_SUPPLIED PASSAGE_:
%%

The chances of earning a living from writing are even worse than the odds of winning the Lotto, but for most writers that’s of secondary importance. For many it is enough just to see their thoughts in print.
That’s why the vast majority of writers are diarists.

Keeping a diary can be an immensely private occupation. It isn’t meant for anyone else’s eyes. But sometimes, diaries do come into the public domain either because the writer wants to publish them as memoirs – an increasingly popular literary genre – or because enough time has elapsed to make a diary an important historical document.

Such was the case with ‘Cín Lae Amhlaoibh’, written in Irish by a county Kilkenny school teacher (among his many other professions and talents) and published many years later in English translation under the title ‘The Diary of Humphrey O’Sullivan’.

Amhlaoibh Ó Súilleabháin, or Humphrey O’Sullivan, was born in Killarney on 1 May 1780. His father, Donncha, was a hedge-school master who decided that the family might fare better in Waterford. Amhlaoibh was about nine years old at that time and, for some reason, they were soon on the move again, this time headed to the County Kilkenny town of Callan.

Amhlaoibh followed his father into the teaching profession and they ran a small school outside the town. When Donncha died in 1808, Amhlaoibh decided to move into Callan itself, where he set up his own very successful establishment.

He taught mathematics, English, geography and, given his love of the Irish language, it is probable that he also taught Gaeilge in an effort to instil an appreciation of native culture in his students.
He also introduced aspects of the natural world into his lessons.

Despite the success of his school, at one time numbering 120 pupils, Amhlaoibh seems to have called a halt to his teaching days sometime before 1824. He was then forty-four and had several strings to his bow.
Unfortunately, this was in the period before he started keeping a diary, so it’s difficult to say why he changed direction.

Here’s what we do know:-
In 1825, the government published a report on the state of education in Ireland. Amhlaoibh’s brother’s school, which was also in Callan, is listed, but Amhlaoibh’s school, or even his name as a teacher, does not appear in the record, although it is possible that he was teaching in his brother’s school.
What makes this unlikely, however, is the fact that he was listed as a linen draper in a trade directory of 1824.

In fact, he was listed as a draper who also sold meal. It’s an odd combination, but it is indicative of the nature of this extraordinary man. Here was someone who didn’t feel trammelled by labels. He saw nothing wrong in diversification. If it worked, it worked.

Today, there is a tendency to be ‘one thing or the other’. Businesses are told to specialise, and finance companies frown on anyone whose business plan is not strait-jacketed to one thing and one thing only.
This would not have suited Amhlaoibh at all. He loved trying new ventures, changing courses at various times in his life. Being an urban entrepreneur suited him, but at the same time he sowed crops and kept pigs.

Yet, he missed teaching. The proof of this is that he re-opened his school in May 1829. Soon, he had thirty students, but it was short-lived and he closed the school for the last time in 1831.

Why he went back to teaching is anyone’s guess, because his other business interests were thriving. Not only that, he was becoming increasingly aware of his rising position in local society and his conscience was often pricked by the deprivation that surrounded him.

%%

_TO BE DONE_:
A. Do the following statements agree with the passage about Amhlaoibh Ó Súilleabháin? For each one, answer yes or no and quote the words of the passage that decide it. (i) Amhlaoibh was born in Waterford. (ii) A trade directory of 1824 listed him as a linen draper. (iii) The school he reopened closed for the last time in 1831.
B. Please go on with the passage about Amhlaoibh Ó Súilleabháin, starting right after its final sentence.

_INFORMATION SHOWN_:
%%

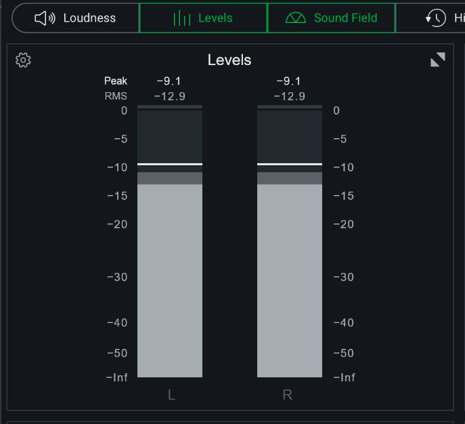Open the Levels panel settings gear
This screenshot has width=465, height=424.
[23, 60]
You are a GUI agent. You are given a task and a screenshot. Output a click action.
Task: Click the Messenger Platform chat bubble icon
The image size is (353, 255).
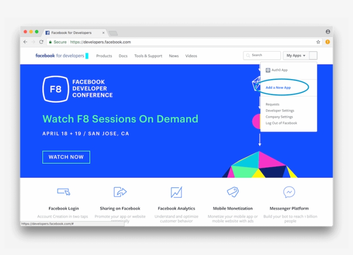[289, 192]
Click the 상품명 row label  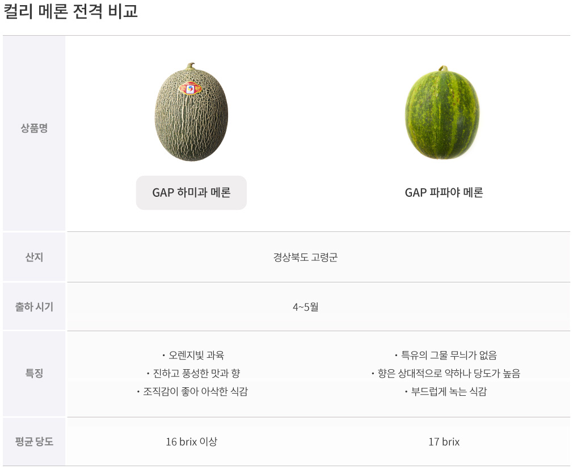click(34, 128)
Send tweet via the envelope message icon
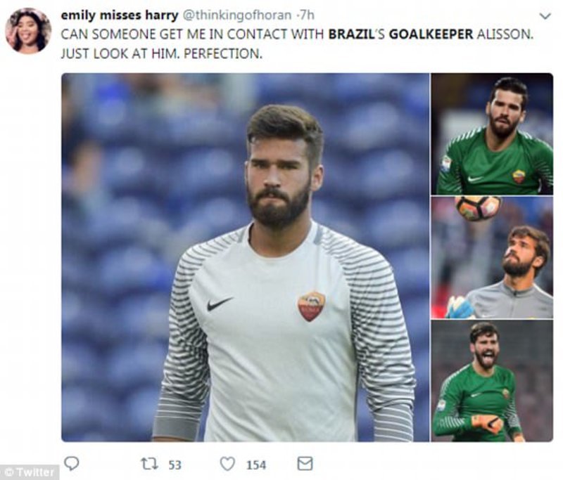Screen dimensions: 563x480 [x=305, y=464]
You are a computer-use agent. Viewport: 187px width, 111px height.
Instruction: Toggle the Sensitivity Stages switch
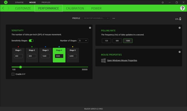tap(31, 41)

%%

_ANSWERS FOR THE EXERCISE_:
A.
(i) No: "was born in Killarney on 1 May 1780."
(ii) Yes: "he was listed as a linen draper in a trade directory of 1824."
(iii) Yes: "he closed the school for the last time in 1831."

B.
English and continental tourists to Ireland often remarked on the extreme poverty that plagued the country. Many of the descriptions are harrowing, and Callan was deemed to be one of the poorest towns anywhere in Ireland.

Amhlaoibh was only too conscious of this desperate situation. He had started keeping a diary in January 1827 and references to the horrific living conditions of many of the townspeople crop up time and time again.

He was not content with merely recording their sufferings, he wanted to do something to alleviate them.
When the local landlord, Lord Clifden, tried to clear the commonage of hovels in which the poor lived, Amhlaoibh was a member of a group who opposed him.

 He distributed yellow meal to the hungry on a regular basis, and even went bail for a young out-of-work labourer who had found himself on the wrong side of the law.

When an old beggar died without the means of obtaining a decent burial, Amhlaoibh started a collection to give the woman a proper funeral.

His personal charisma allowed him to cross social and religious barriers, and he used this affability to collect signatures in support of Catholic Emancipation – even getting non-Catholic friends to add their names to ‘The Protestant Declaration in favour of Catholic Emancipation’.

He also collected the Catholic Rent (a fund for Daniel O’Connell’s campaign), and spoke in Irish at a ‘monster meeting’ at Ballyhale not far from his home.

Amhlaoibh Ó Súilleabháin was certainly a man of many parts, but he is now best remembered for his diaries. Through their pages modern readers can be transported back to a time and way of life long gone. He recorded the insignificant details as well as the wider picture and it is this simple style that makes the content spring to life.

He refers to the weather: ‘dark dour January … no flowers to be seen except the daisy and the furze blossom’. He tells of going for walks with friends to places of historical interest. In fact, several times he refers to himself as a historian, so it is possible that he realised that someday his diaries would be of great interest to social historians.

This raises an important point.

Ó Súilleabháin was greatly saddened by the inescapable fact that his beloved Irish language was rapidly in decline. Yet, he chose to keep his diaries in Irish.

Were there times when he wondered if they would be read and understood a century or two into the future? If the language was doomed, the historian in him must have questioned what value they would be as historical records.

The diaries, which he wrote in copybooks and old account ledgers, show that his business went from strength to strength and Amhlaoibh travelled widely for the time. Transactions took him to Dublin, Clonmel and Waterford.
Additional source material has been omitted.